- Opening Delimiter -
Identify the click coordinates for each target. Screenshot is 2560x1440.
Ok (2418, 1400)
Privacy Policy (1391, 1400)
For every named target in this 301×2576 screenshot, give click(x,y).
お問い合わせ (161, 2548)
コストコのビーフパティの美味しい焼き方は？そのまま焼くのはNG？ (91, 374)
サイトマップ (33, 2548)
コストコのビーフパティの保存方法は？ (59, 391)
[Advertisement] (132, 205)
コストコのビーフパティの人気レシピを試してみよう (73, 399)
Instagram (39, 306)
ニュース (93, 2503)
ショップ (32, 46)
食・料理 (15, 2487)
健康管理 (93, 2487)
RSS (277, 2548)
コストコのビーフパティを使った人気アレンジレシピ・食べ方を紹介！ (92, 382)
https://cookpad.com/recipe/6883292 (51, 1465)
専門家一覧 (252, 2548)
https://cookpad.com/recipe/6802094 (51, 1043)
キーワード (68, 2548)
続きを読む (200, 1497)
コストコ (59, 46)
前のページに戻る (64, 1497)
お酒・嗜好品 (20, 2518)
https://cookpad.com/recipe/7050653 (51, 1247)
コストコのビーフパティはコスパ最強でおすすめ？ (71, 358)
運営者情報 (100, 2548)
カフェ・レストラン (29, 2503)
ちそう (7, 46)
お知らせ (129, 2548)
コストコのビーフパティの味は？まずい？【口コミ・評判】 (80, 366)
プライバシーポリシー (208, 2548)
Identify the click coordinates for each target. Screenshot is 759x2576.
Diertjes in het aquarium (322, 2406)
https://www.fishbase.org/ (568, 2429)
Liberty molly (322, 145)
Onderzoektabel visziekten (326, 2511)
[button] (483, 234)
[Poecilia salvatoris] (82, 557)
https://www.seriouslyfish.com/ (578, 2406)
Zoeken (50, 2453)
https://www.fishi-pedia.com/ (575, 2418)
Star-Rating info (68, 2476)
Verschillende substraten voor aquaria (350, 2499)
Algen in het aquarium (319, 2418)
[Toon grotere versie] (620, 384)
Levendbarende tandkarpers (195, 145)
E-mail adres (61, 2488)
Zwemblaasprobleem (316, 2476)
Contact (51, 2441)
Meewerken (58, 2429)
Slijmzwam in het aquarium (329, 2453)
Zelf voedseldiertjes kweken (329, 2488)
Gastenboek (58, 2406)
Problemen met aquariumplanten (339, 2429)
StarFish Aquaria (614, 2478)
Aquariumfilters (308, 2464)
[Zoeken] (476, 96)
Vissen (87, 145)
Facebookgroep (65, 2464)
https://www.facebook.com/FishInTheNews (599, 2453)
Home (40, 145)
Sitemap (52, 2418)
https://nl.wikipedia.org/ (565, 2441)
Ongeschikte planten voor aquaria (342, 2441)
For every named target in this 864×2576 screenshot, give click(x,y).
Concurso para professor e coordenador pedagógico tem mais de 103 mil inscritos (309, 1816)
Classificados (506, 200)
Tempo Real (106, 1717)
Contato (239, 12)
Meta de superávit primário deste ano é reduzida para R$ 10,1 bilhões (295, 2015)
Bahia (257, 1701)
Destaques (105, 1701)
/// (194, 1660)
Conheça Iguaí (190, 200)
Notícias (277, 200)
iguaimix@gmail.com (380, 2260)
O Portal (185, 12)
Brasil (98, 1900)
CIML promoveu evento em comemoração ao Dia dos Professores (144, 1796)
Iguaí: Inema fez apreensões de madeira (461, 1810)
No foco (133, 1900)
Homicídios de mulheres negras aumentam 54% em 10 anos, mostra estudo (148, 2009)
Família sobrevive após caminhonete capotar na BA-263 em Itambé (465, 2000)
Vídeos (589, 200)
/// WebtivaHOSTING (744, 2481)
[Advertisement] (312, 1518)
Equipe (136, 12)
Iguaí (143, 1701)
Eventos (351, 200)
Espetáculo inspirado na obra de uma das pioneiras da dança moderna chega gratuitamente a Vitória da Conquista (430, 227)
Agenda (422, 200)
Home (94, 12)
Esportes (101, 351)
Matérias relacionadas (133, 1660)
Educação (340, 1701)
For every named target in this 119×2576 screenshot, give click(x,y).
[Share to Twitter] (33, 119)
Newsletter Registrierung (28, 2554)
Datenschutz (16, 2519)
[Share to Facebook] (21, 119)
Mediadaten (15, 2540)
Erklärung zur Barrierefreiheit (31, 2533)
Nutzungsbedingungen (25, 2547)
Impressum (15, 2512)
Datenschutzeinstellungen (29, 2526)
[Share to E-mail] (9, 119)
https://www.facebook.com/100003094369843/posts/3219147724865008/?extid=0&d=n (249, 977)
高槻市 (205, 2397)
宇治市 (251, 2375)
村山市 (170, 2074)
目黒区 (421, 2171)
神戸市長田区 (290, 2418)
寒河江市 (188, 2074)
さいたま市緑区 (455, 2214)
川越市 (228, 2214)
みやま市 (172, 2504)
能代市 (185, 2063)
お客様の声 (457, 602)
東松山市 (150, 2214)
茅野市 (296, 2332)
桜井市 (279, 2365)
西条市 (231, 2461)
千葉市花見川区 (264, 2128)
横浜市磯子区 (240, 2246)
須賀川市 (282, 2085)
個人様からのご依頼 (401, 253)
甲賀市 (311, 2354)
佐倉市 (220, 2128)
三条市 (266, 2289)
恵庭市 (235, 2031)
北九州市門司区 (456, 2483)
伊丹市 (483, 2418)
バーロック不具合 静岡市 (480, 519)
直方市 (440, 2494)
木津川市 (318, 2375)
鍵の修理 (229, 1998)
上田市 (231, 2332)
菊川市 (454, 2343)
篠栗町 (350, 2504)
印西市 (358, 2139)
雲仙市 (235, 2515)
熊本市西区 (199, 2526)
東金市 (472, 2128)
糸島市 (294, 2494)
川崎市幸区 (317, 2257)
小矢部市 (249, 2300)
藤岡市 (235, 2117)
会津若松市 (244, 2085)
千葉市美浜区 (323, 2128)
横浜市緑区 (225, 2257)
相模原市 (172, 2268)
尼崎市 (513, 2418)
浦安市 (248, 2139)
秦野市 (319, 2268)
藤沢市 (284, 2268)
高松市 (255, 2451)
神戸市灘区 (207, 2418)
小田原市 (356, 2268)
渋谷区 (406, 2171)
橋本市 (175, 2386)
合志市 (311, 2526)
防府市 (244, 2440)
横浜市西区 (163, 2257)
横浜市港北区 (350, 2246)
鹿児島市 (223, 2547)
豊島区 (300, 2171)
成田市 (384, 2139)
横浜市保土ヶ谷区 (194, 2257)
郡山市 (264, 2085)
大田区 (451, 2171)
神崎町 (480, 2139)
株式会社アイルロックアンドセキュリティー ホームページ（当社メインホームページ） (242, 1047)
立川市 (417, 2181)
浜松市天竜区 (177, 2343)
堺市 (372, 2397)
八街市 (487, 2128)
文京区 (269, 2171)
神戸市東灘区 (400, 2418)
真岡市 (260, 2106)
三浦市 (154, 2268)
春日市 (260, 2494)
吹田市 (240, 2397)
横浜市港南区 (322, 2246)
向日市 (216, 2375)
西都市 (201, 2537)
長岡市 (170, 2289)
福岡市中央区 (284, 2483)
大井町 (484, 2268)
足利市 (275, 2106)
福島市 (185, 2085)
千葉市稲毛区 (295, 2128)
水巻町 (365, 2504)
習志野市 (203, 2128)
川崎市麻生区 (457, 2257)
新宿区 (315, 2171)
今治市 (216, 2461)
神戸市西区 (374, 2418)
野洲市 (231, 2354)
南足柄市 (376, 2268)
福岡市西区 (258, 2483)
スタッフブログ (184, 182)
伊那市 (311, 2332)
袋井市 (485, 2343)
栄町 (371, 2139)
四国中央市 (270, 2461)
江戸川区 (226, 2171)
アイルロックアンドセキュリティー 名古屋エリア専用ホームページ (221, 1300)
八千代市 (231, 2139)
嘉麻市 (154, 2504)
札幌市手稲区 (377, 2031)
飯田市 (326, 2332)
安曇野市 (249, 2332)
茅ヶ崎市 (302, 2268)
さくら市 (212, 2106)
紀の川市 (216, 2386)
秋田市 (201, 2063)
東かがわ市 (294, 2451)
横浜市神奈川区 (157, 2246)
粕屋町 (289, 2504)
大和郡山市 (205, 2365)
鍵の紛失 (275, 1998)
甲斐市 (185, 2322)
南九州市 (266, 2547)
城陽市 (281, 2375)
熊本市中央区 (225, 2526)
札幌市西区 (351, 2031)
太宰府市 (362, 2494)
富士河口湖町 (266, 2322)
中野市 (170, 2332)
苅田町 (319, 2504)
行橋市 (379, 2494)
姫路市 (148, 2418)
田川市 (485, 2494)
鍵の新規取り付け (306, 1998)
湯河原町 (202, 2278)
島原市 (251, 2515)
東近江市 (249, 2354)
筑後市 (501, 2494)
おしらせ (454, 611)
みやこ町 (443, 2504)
- Closing Delimiter -
**TASK GOAL:** Out of the material above, gather each line where "https" appears.

**RESULT:**
https://cookpad.com/recipe/6883292 (51, 1465)
https://cookpad.com/recipe/6802094 (51, 1043)
https://cookpad.com/recipe/7050653 (51, 1247)
https://www.fishbase.org/ (568, 2429)
https://www.seriouslyfish.com/ (578, 2406)
https://www.fishi-pedia.com/ (575, 2418)
https://www.facebook.com/FishInTheNews (599, 2453)
https://nl.wikipedia.org/ (565, 2441)
https://www.facebook.com/100003094369843/posts/3219147724865008/?extid=0&d=n (249, 977)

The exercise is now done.